**EXERCISE PROMPT**
Rewrite the records below as one numbered list, one line per item, leaving out the blank lines.

★ ★ ★ ★ ★

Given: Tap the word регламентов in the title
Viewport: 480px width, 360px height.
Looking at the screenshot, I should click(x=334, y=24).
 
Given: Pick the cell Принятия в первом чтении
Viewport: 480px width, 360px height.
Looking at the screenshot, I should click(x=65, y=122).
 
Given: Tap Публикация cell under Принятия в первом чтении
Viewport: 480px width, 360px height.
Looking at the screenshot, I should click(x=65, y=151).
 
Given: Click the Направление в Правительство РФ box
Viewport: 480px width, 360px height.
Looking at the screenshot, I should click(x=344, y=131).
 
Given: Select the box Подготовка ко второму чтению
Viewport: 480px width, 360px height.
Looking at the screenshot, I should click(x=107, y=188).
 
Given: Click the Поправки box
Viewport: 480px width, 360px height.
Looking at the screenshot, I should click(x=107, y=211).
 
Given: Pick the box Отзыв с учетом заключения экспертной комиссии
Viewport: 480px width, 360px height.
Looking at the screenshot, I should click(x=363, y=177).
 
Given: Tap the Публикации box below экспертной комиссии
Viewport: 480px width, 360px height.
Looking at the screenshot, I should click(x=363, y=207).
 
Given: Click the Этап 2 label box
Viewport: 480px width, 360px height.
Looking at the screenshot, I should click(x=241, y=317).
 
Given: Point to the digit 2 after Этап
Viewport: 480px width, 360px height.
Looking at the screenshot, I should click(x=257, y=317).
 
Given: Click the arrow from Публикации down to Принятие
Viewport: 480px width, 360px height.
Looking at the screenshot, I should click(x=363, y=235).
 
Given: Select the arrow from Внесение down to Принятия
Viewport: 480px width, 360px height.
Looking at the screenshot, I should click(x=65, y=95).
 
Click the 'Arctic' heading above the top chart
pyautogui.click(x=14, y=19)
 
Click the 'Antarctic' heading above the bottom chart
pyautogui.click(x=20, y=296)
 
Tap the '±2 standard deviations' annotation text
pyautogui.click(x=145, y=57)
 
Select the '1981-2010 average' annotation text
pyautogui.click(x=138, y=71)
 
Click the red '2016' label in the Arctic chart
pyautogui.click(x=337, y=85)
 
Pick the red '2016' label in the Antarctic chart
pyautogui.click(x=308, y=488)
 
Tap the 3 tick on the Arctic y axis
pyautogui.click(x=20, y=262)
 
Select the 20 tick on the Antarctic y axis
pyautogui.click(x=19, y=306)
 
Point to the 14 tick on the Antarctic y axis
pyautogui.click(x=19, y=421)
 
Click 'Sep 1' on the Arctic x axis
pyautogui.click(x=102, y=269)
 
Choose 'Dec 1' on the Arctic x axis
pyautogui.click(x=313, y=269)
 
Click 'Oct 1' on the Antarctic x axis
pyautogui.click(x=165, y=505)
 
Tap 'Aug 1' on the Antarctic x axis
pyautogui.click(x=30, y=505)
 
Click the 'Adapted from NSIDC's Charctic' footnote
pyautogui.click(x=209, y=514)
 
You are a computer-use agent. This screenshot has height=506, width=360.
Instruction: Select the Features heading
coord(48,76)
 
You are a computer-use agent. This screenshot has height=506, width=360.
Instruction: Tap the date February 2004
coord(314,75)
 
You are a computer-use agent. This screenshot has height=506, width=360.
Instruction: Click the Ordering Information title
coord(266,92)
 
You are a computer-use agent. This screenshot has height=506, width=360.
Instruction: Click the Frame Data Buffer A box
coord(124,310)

★ ★ ★ ★ ★

**COMPLETE OUTPUT**
1. Given: Tap the word регламентов in the title
2. Viewport: 480px width, 360px height.
3. Looking at the screenshot, I should click(x=334, y=24).
4. Given: Pick the cell Принятия в первом чтении
5. Viewport: 480px width, 360px height.
6. Looking at the screenshot, I should click(x=65, y=122).
7. Given: Tap Публикация cell under Принятия в первом чтении
8. Viewport: 480px width, 360px height.
9. Looking at the screenshot, I should click(x=65, y=151).
10. Given: Click the Направление в Правительство РФ box
11. Viewport: 480px width, 360px height.
12. Looking at the screenshot, I should click(x=344, y=131).
13. Given: Select the box Подготовка ко второму чтению
14. Viewport: 480px width, 360px height.
15. Looking at the screenshot, I should click(x=107, y=188).
16. Given: Click the Поправки box
17. Viewport: 480px width, 360px height.
18. Looking at the screenshot, I should click(x=107, y=211).
19. Given: Pick the box Отзыв с учетом заключения экспертной комиссии
20. Viewport: 480px width, 360px height.
21. Looking at the screenshot, I should click(x=363, y=177).
22. Given: Tap the Публикации box below экспертной комиссии
23. Viewport: 480px width, 360px height.
24. Looking at the screenshot, I should click(x=363, y=207).
25. Given: Click the Этап 2 label box
26. Viewport: 480px width, 360px height.
27. Looking at the screenshot, I should click(x=241, y=317).
28. Given: Point to the digit 2 after Этап
29. Viewport: 480px width, 360px height.
30. Looking at the screenshot, I should click(x=257, y=317).
31. Given: Click the arrow from Публикации down to Принятие
32. Viewport: 480px width, 360px height.
33. Looking at the screenshot, I should click(x=363, y=235).
34. Given: Select the arrow from Внесение down to Принятия
35. Viewport: 480px width, 360px height.
36. Looking at the screenshot, I should click(x=65, y=95).
37. Click the 'Arctic' heading above the top chart
38. pyautogui.click(x=14, y=19)
39. Click the 'Antarctic' heading above the bottom chart
40. pyautogui.click(x=20, y=296)
41. Tap the '±2 standard deviations' annotation text
42. pyautogui.click(x=145, y=57)
43. Select the '1981-2010 average' annotation text
44. pyautogui.click(x=138, y=71)
45. Click the red '2016' label in the Arctic chart
46. pyautogui.click(x=337, y=85)
47. Pick the red '2016' label in the Antarctic chart
48. pyautogui.click(x=308, y=488)
49. Tap the 3 tick on the Arctic y axis
50. pyautogui.click(x=20, y=262)
51. Select the 20 tick on the Antarctic y axis
52. pyautogui.click(x=19, y=306)
53. Point to the 14 tick on the Antarctic y axis
54. pyautogui.click(x=19, y=421)
55. Click 'Sep 1' on the Arctic x axis
56. pyautogui.click(x=102, y=269)
57. Choose 'Dec 1' on the Arctic x axis
58. pyautogui.click(x=313, y=269)
59. Click 'Oct 1' on the Antarctic x axis
60. pyautogui.click(x=165, y=505)
61. Tap 'Aug 1' on the Antarctic x axis
62. pyautogui.click(x=30, y=505)
63. Click the 'Adapted from NSIDC's Charctic' footnote
64. pyautogui.click(x=209, y=514)
65. You are a computer-use agent. This screenshot has height=506, width=360.
66. Instruction: Select the Features heading
67. coord(48,76)
68. You are a computer-use agent. This screenshot has height=506, width=360.
69. Instruction: Tap the date February 2004
70. coord(314,75)
71. You are a computer-use agent. This screenshot has height=506, width=360.
72. Instruction: Click the Ordering Information title
73. coord(266,92)
74. You are a computer-use agent. This screenshot has height=506, width=360.
75. Instruction: Click the Frame Data Buffer A box
76. coord(124,310)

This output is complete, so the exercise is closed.